What is expected: Give the data again, word for word.

Saved entries
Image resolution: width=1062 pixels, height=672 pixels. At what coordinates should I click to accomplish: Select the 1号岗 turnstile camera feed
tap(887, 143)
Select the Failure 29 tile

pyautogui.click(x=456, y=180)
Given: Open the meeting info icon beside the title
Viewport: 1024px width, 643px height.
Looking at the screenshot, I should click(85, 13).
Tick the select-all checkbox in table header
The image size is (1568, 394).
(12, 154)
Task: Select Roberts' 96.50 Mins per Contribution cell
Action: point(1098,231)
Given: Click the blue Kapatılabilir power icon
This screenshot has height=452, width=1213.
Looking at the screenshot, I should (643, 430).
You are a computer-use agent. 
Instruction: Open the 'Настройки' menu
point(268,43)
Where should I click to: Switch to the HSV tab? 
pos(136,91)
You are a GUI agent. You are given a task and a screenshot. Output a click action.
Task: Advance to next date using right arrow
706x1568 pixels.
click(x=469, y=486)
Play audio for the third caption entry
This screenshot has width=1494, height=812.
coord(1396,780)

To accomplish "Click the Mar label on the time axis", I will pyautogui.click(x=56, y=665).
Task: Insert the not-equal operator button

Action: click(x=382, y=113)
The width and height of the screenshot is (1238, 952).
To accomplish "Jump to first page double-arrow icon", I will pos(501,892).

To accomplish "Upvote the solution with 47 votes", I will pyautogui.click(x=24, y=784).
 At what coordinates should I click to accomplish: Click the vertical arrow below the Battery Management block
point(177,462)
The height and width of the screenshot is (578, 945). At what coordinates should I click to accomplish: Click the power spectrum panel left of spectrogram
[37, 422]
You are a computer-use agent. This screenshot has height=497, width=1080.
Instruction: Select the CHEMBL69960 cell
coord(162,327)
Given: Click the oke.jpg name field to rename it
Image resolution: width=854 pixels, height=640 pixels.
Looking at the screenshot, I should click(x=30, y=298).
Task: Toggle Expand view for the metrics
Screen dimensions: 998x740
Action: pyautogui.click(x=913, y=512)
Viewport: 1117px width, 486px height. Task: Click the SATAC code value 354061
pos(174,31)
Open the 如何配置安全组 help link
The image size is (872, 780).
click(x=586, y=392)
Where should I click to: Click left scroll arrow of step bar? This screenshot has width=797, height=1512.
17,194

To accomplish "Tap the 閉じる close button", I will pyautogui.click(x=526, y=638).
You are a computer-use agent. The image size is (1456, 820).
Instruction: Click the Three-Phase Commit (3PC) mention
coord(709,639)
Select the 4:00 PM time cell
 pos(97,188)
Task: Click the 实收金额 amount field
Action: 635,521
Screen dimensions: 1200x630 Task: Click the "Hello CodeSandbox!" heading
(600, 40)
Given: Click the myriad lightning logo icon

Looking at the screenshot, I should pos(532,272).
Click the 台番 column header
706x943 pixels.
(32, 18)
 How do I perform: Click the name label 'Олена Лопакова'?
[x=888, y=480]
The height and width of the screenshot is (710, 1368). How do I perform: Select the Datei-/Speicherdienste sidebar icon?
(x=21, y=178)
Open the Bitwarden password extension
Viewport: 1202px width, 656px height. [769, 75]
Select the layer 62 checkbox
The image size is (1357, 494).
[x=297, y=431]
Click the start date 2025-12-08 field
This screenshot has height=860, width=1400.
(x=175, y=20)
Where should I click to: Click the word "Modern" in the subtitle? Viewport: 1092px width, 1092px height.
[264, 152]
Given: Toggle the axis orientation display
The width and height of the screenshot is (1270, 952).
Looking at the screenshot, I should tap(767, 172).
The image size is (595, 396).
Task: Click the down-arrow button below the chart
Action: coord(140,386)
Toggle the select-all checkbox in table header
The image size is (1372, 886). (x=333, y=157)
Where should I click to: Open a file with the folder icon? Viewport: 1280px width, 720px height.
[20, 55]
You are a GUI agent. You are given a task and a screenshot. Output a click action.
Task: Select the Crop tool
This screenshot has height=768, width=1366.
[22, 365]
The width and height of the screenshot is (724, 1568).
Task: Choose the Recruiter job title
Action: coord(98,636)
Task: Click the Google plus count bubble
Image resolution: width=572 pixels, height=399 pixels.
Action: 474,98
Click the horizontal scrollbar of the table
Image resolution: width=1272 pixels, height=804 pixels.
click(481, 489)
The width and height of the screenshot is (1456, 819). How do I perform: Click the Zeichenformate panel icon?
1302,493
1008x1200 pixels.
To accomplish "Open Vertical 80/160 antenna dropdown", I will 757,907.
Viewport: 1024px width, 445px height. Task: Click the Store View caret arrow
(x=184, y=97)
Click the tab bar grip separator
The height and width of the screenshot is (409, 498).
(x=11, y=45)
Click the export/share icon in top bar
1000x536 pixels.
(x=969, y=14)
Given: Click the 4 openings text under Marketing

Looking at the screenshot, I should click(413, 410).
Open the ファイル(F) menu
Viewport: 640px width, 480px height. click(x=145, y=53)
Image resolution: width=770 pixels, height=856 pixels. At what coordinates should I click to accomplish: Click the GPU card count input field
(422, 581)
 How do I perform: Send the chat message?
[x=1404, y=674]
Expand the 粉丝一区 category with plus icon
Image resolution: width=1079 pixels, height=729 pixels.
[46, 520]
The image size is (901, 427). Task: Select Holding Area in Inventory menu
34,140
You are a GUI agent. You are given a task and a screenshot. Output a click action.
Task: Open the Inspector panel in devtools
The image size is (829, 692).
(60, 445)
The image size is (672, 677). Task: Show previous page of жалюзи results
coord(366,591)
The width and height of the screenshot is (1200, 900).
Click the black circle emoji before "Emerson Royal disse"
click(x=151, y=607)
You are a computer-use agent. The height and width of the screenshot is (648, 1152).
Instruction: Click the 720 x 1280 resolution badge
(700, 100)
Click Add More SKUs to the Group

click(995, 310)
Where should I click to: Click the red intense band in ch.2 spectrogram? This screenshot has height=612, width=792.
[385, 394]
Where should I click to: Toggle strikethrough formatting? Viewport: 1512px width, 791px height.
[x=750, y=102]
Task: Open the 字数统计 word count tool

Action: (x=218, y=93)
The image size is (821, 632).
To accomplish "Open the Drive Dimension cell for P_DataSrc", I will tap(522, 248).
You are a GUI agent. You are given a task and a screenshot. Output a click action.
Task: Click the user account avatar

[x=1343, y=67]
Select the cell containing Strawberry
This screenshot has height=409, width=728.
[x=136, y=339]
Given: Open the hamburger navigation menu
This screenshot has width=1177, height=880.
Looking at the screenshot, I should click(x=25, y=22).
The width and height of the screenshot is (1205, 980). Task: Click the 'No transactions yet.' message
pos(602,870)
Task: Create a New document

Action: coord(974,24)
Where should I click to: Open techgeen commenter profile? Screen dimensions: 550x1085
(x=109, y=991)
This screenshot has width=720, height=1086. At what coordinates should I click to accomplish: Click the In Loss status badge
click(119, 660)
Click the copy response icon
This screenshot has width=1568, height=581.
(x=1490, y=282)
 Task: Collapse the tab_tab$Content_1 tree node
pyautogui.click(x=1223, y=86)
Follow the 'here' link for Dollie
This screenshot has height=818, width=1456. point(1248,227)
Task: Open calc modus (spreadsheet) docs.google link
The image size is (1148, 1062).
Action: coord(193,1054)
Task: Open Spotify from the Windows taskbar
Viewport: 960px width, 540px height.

Solution for this problem:
Image resolution: width=1062 pixels, height=672 pixels. At what coordinates should I click to accomplish: Select the 1号岗 turnstile camera feed
tap(887, 143)
Select the Failure 29 tile

pyautogui.click(x=456, y=180)
Given: Open the meeting info icon beside the title
Viewport: 1024px width, 643px height.
Looking at the screenshot, I should click(85, 13).
Tick the select-all checkbox in table header
The image size is (1568, 394).
(12, 154)
Task: Select Roberts' 96.50 Mins per Contribution cell
Action: point(1098,231)
Given: Click the blue Kapatılabilir power icon
This screenshot has height=452, width=1213.
Looking at the screenshot, I should (643, 430).
You are a computer-use agent. 
Instruction: Open the 'Настройки' menu
point(268,43)
Where should I click to: Switch to the HSV tab? 
pos(136,91)
You are a GUI agent. You are given a task and a screenshot. Output a click action.
Task: Advance to next date using right arrow
706x1568 pixels.
click(x=469, y=486)
Play audio for the third caption entry
This screenshot has width=1494, height=812.
coord(1396,780)

To accomplish "Click the Mar label on the time axis", I will pyautogui.click(x=56, y=665).
Task: Insert the not-equal operator button

Action: click(x=382, y=113)
The width and height of the screenshot is (1238, 952).
To accomplish "Jump to first page double-arrow icon", I will pos(501,892).

To accomplish "Upvote the solution with 47 votes", I will pyautogui.click(x=24, y=784).
 At what coordinates should I click to accomplish: Click the vertical arrow below the Battery Management block
point(177,462)
The height and width of the screenshot is (578, 945). At what coordinates should I click to accomplish: Click the power spectrum panel left of spectrogram
[37, 422]
You are a computer-use agent. This screenshot has height=497, width=1080.
Instruction: Select the CHEMBL69960 cell
coord(162,327)
Given: Click the oke.jpg name field to rename it
Image resolution: width=854 pixels, height=640 pixels.
Looking at the screenshot, I should click(x=30, y=298).
Task: Toggle Expand view for the metrics
Screen dimensions: 998x740
Action: pyautogui.click(x=913, y=512)
Viewport: 1117px width, 486px height. Task: Click the SATAC code value 354061
pos(174,31)
Open the 如何配置安全组 help link
The image size is (872, 780).
click(x=586, y=392)
Where should I click to: Click left scroll arrow of step bar? This screenshot has width=797, height=1512.
17,194

To accomplish "Tap the 閉じる close button", I will pyautogui.click(x=526, y=638).
You are a computer-use agent. The image size is (1456, 820).
Instruction: Click the Three-Phase Commit (3PC) mention
coord(709,639)
Select the 4:00 PM time cell
 pos(97,188)
Task: Click the 实收金额 amount field
Action: 635,521
Screen dimensions: 1200x630 Task: Click the "Hello CodeSandbox!" heading
(600, 40)
Given: Click the myriad lightning logo icon

Looking at the screenshot, I should pos(532,272).
Click the 台番 column header
706x943 pixels.
(32, 18)
 How do I perform: Click the name label 'Олена Лопакова'?
[x=888, y=480]
The height and width of the screenshot is (710, 1368). How do I perform: Select the Datei-/Speicherdienste sidebar icon?
(x=21, y=178)
Open the Bitwarden password extension
Viewport: 1202px width, 656px height. [769, 75]
Select the layer 62 checkbox
The image size is (1357, 494).
[x=297, y=431]
Click the start date 2025-12-08 field
This screenshot has height=860, width=1400.
(x=175, y=20)
Where should I click to: Click the word "Modern" in the subtitle? Viewport: 1092px width, 1092px height.
[264, 152]
Given: Toggle the axis orientation display
The width and height of the screenshot is (1270, 952).
Looking at the screenshot, I should tap(767, 172).
The image size is (595, 396).
Task: Click the down-arrow button below the chart
Action: coord(140,386)
Toggle the select-all checkbox in table header
The image size is (1372, 886). (x=333, y=157)
Where should I click to: Open a file with the folder icon? Viewport: 1280px width, 720px height.
[20, 55]
You are a GUI agent. You are given a task and a screenshot. Output a click action.
Task: Select the Crop tool
This screenshot has height=768, width=1366.
[22, 365]
The width and height of the screenshot is (724, 1568).
Task: Choose the Recruiter job title
Action: coord(98,636)
Task: Click the Google plus count bubble
Image resolution: width=572 pixels, height=399 pixels.
Action: 474,98
Click the horizontal scrollbar of the table
Image resolution: width=1272 pixels, height=804 pixels.
click(481, 489)
The width and height of the screenshot is (1456, 819). How do I perform: Click the Zeichenformate panel icon?
1302,493
1008x1200 pixels.
To accomplish "Open Vertical 80/160 antenna dropdown", I will 757,907.
Viewport: 1024px width, 445px height. Task: Click the Store View caret arrow
(x=184, y=97)
Click the tab bar grip separator
The height and width of the screenshot is (409, 498).
(x=11, y=45)
Click the export/share icon in top bar
1000x536 pixels.
(x=969, y=14)
Given: Click the 4 openings text under Marketing

Looking at the screenshot, I should click(413, 410).
Open the ファイル(F) menu
Viewport: 640px width, 480px height. click(x=145, y=53)
Image resolution: width=770 pixels, height=856 pixels. At what coordinates should I click to accomplish: Click the GPU card count input field
(422, 581)
 How do I perform: Send the chat message?
[x=1404, y=674]
Expand the 粉丝一区 category with plus icon
Image resolution: width=1079 pixels, height=729 pixels.
[46, 520]
The image size is (901, 427). Task: Select Holding Area in Inventory menu
34,140
You are a GUI agent. You are given a task and a screenshot. Output a click action.
Task: Open the Inspector panel in devtools
The image size is (829, 692).
(60, 445)
The image size is (672, 677). Task: Show previous page of жалюзи results
coord(366,591)
The width and height of the screenshot is (1200, 900).
Click the black circle emoji before "Emerson Royal disse"
click(x=151, y=607)
You are a computer-use agent. The height and width of the screenshot is (648, 1152).
Instruction: Click the 720 x 1280 resolution badge
(700, 100)
Click Add More SKUs to the Group

click(995, 310)
Where should I click to: Click the red intense band in ch.2 spectrogram? This screenshot has height=612, width=792.
[385, 394]
Where should I click to: Toggle strikethrough formatting? Viewport: 1512px width, 791px height.
[x=750, y=102]
Task: Open the 字数统计 word count tool

Action: (x=218, y=93)
The image size is (821, 632).
To accomplish "Open the Drive Dimension cell for P_DataSrc", I will tap(522, 248).
You are a GUI agent. You are given a task and a screenshot. Output a click action.
Task: Click the user account avatar

[x=1343, y=67]
Select the cell containing Strawberry
This screenshot has height=409, width=728.
[x=136, y=339]
Given: Open the hamburger navigation menu
This screenshot has width=1177, height=880.
Looking at the screenshot, I should click(x=25, y=22).
The width and height of the screenshot is (1205, 980). Task: Click the 'No transactions yet.' message
pos(602,870)
Task: Create a New document

Action: coord(974,24)
Where should I click to: Open techgeen commenter profile? Screen dimensions: 550x1085
(x=109, y=991)
This screenshot has width=720, height=1086. At what coordinates should I click to accomplish: Click the In Loss status badge
click(119, 660)
Click the copy response icon
This screenshot has width=1568, height=581.
(x=1490, y=282)
 Task: Collapse the tab_tab$Content_1 tree node
pyautogui.click(x=1223, y=86)
Follow the 'here' link for Dollie
This screenshot has height=818, width=1456. point(1248,227)
Task: Open calc modus (spreadsheet) docs.google link
The image size is (1148, 1062).
Action: coord(193,1054)
Task: Open Spotify from the Windows taskbar
Viewport: 960px width, 540px height.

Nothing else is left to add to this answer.